__STATED TASK__. Output the lines from the one containing "Image resolution: width=640" through the one containing "[x=221, y=68]", inclusive, as a Markdown table with the columns Row and Line, omitting any blank lines.
++++ RECORDS FOR THIS TASK
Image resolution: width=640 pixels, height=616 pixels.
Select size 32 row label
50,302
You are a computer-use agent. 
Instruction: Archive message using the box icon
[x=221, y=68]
++++++++
++++ RECORDS FOR THIS TASK
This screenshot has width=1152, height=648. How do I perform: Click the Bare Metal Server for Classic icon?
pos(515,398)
++++++++
__ANSWER TO THE TASK__.
| Row | Line |
|---|---|
| 1 | Image resolution: width=640 pixels, height=616 pixels. |
| 2 | Select size 32 row label |
| 3 | 50,302 |
| 4 | You are a computer-use agent.  |
| 5 | Instruction: Archive message using the box icon |
| 6 | [x=221, y=68] |